Вы знаете, уже в 95-м году стали гайки закручивать.
— Рановато. Многие судьи, с которыми я разговаривала, рассказывали, что все стало меняться на рубеже 90-х и нулевых. Выходит, в Туле еще при Ельцине началось?
Да. Еще при Ельцине. С чем это было связано — я не знаю: может, опомнились, что предоставили (судьям) много прав. Тогда начали появляться дела, в которых были интересы чиновников, государства — и не только государства, а отдельных лиц. Стала появляться каста неприкасаемых, милиция стала меняться.
— Понять бы, с чем это связано. Вот, вроде, была вольница, вы независимы, никто не вам звонит — и вдруг...
Не "вдруг". Постепенно начали. Я даже не сразу поняла.
— А когда окончательно поняли?
В 96-м году было твердое убеждение, что в тех условиях, которые начинают навязывать, я работать не смогу. И тогда я приняла решение об отставке.
— Как именно Вам навязывали эти новые условия?
Ну, как навязывали? Любой оправдательный приговор стал восприниматься как недопустимое обстоятельство, любой обвинительный мог устоять, а оправдательный — обязательно отменялся. Создавалась такая ситуация: хочешь иметь хорошие показатели в работе — любыми путями выноси обвинительный приговор. Потом, совершенно по непонятным для меня причинам, судьи, которые занимали принципиальные позиции, становились изгоями.

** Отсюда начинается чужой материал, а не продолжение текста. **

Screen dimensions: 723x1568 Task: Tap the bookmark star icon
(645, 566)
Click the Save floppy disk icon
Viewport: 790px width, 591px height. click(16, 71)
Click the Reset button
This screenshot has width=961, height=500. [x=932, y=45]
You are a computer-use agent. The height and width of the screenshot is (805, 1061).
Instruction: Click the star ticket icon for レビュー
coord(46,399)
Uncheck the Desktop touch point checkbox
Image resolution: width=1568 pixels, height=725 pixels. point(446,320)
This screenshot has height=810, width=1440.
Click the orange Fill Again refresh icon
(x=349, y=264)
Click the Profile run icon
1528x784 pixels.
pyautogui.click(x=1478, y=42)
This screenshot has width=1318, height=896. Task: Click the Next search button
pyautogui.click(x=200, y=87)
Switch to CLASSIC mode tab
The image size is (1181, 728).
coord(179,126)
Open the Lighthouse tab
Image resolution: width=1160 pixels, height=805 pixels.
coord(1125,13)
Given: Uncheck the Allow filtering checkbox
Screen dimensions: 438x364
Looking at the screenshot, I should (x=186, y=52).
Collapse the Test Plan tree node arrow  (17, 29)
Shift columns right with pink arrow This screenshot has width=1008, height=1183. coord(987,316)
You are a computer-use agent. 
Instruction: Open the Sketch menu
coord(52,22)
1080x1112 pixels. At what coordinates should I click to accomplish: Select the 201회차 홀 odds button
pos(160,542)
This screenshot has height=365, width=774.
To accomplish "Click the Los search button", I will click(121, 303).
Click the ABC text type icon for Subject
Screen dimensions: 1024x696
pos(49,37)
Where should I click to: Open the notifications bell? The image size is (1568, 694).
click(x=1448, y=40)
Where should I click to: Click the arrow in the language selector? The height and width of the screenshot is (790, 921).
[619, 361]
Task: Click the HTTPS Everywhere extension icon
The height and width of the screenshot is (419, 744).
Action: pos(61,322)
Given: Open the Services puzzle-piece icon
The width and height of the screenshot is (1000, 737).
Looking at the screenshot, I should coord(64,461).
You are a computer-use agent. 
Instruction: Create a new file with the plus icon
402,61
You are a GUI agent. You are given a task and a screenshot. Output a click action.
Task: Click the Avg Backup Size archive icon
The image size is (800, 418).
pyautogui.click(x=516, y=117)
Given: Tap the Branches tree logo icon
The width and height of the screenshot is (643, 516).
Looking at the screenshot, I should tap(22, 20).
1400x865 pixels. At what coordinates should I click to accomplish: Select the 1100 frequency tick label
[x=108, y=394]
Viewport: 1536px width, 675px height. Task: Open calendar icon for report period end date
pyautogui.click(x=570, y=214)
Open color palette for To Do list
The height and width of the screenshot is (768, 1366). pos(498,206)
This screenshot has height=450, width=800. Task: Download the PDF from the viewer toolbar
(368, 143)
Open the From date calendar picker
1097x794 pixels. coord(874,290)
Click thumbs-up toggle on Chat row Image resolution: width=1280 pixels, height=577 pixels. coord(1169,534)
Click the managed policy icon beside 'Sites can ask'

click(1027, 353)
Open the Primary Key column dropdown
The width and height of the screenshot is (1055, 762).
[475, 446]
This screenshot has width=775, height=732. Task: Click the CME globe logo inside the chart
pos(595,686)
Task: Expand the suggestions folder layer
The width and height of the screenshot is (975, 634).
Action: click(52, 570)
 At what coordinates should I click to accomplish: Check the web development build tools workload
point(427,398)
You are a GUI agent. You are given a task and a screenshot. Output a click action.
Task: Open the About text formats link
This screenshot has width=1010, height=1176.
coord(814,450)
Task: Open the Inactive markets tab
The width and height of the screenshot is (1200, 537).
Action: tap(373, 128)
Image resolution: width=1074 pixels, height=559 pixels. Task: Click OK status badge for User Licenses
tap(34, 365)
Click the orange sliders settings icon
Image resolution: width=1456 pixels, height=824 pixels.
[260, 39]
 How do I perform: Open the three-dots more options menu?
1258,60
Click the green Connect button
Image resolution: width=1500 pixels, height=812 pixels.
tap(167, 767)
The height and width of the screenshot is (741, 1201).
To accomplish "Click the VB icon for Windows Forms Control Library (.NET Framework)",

— А как судья становится изгоем?
Начинают отменять его решения, говорят о плохом качестве работы, ставят под сомнение его профессионализм. Ну, вот как Пашина изгнали? Когда изгнали Пашина, это был удар ниже пояса для всех судей. Это была публичная порка. И мне кажется, что эта публичная порка в корне перевернула сознание судей, и те, кто не желал мириться, решили уйти, а остались те, кто решил, что надо приспосабливаться. А потом начался приток новых кадров. А новые кадры шли не для того, чтобы вершить правосудие. Новые кадры шли за собственным благополучием.
— В чем выражалось это изменение в сознании судей? Что происходило, что все почувствовали, что вольница кончается? Вы это лично как-то чувствовали?
В первую очередь — чувствуешь зависимость от обстановки, которая вокруг тебя создается. Оскорбительно, например, воспринимать вынесение оправдательного приговора как факт, свидетельствующий о получении тобой взятки. Почему-то ставится знак равенства между взяткой судье и оправдательным приговором. Это неправильно, это унизительно.
— Можете привести какой-то конкретный пример? Кого Вы так оправдали, что Вас стали обвинять в коррупции?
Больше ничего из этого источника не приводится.